TRIBUNJATENG.COM, SEMARANG - Rachmat Utama Djangkar, terdakwa dalam kasus dugaan korupsi di lingkungan Pemerintah Kota Semarang, menghadapi tuntutan pidana penjara selama 2 tahun 6 bulan.
Ia didakwa melakukan suap sebesar Rp1,7 miliar kepada mantan Pelaksana Tugas (Plt) Wali Kota Semarang, Hevearita Gunaryanti Rahayu (Mbak Ita), serta suaminya, Alwin Basri.
Suap tersebut diduga berkaitan dengan proyek pengadaan kursi untuk sekolah dasar (SD) yang bernilai sekitar Rp20 miliar dan berlangsung pada tahun 2023.
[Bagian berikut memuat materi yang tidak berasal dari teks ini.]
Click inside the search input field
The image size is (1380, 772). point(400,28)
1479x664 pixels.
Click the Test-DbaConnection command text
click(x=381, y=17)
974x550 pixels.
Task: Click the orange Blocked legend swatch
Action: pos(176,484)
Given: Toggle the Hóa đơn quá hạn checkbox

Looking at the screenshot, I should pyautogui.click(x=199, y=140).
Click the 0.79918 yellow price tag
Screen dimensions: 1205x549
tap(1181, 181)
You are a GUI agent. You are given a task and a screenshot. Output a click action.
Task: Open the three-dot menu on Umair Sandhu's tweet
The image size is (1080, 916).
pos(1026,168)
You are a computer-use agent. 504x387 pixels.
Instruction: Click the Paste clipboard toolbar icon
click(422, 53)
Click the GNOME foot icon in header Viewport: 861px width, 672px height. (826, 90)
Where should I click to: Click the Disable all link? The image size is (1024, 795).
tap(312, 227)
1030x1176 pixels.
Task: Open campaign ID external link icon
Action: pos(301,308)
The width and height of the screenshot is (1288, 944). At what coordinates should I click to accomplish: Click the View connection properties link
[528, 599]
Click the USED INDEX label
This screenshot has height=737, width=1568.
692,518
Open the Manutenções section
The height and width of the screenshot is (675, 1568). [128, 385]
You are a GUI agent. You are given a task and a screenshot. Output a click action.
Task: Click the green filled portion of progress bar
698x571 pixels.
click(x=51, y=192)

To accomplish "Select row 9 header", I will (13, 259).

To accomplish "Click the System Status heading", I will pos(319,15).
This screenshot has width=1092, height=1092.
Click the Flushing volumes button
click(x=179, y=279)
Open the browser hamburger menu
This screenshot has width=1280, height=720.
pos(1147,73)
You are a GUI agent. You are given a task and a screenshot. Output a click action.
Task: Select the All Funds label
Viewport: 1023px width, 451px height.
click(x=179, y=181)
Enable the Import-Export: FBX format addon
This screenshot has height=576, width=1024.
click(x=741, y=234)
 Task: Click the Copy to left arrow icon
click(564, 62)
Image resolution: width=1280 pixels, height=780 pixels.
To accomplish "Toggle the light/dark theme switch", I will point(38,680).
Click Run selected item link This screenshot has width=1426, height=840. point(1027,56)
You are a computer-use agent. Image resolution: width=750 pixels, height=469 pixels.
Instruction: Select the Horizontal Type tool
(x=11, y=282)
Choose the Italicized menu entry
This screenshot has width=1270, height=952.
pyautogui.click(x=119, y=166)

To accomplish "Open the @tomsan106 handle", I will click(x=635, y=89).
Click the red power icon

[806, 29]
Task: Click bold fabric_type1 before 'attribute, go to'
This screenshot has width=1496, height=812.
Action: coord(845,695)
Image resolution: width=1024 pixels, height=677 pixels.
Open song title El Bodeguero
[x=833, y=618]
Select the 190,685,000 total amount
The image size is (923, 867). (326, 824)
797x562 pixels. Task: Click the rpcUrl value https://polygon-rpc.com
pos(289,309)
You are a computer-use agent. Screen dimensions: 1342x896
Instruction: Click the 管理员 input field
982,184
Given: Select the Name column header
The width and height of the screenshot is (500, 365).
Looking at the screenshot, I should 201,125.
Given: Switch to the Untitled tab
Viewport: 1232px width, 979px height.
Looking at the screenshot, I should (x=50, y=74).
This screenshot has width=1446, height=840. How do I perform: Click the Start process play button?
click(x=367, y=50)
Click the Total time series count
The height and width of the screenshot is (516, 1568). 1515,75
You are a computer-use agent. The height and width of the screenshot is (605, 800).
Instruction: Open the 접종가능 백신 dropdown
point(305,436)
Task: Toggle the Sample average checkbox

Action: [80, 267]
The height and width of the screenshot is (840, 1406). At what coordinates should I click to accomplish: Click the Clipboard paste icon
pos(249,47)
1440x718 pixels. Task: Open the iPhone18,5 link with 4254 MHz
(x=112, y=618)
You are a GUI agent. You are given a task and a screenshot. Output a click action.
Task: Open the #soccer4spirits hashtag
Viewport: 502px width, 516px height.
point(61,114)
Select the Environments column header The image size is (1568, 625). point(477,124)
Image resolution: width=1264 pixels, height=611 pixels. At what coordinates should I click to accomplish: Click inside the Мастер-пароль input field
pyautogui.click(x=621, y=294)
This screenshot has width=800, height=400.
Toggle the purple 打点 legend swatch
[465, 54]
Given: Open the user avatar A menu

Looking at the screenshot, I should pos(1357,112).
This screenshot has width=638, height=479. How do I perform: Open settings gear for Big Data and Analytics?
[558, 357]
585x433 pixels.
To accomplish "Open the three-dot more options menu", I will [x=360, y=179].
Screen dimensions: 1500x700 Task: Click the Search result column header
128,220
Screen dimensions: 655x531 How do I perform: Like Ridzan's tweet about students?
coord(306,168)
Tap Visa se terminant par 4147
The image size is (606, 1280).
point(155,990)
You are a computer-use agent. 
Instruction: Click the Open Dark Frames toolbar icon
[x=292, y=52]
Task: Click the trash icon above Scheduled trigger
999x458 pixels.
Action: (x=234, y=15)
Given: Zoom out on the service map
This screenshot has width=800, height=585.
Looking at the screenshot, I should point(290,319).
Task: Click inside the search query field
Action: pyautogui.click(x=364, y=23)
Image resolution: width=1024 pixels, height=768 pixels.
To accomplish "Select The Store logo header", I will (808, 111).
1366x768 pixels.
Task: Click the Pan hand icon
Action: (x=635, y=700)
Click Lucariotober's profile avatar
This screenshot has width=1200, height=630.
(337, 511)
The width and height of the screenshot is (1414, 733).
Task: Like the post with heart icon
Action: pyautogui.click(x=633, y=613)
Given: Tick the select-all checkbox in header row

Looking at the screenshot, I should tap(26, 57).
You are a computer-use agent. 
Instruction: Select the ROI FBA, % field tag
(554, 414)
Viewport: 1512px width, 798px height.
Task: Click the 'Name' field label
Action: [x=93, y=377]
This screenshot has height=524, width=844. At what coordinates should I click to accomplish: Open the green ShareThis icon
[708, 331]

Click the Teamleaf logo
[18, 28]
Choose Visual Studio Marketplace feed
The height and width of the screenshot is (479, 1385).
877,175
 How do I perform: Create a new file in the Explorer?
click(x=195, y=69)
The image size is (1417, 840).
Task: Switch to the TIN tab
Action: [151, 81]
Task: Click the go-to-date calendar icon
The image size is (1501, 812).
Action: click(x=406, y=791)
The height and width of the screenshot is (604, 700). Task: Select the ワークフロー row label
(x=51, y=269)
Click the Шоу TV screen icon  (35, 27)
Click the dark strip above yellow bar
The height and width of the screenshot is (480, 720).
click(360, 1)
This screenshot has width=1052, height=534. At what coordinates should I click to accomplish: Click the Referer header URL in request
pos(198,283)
Rachmat yang menjabat sebagai Direktur Utama PT Deka Sari Perkasa disebut memberikan uang demi meloloskan perusahaannya dalam tender proyek tersebut.
Jaksa penuntut umum dalam persidangan mengungkapkan bahwa pemberian uang dilakukan secara bertahap, dengan tujuan agar proyek pengadaan yang dibiayai oleh APBD Kota Semarang itu dimenangkan oleh perusahaan milik terdakwa.
"Menjatuhkan pidana terhadap terdakwa Rachmat Utama Djangkar dengan pidana penjara selama 2 tahun 6 bulan serta pidana denda sejumlah Rp200 juta," ungkap Jaksa Penuntut Umum dari Komisi Pemberantasan Korupsi (KPK), Rio Vernika Putra dalam bacaan tuntutan di Pengadilan Tindak Pidana Korupsi (Tipikor) Semarang, Rabu (28/5/2025).
Rio mengatakan, terdakwa terbukti melakukan suap sebesar Rp 1,75 miliar kepada Mbak Ita dan Alwin Basri.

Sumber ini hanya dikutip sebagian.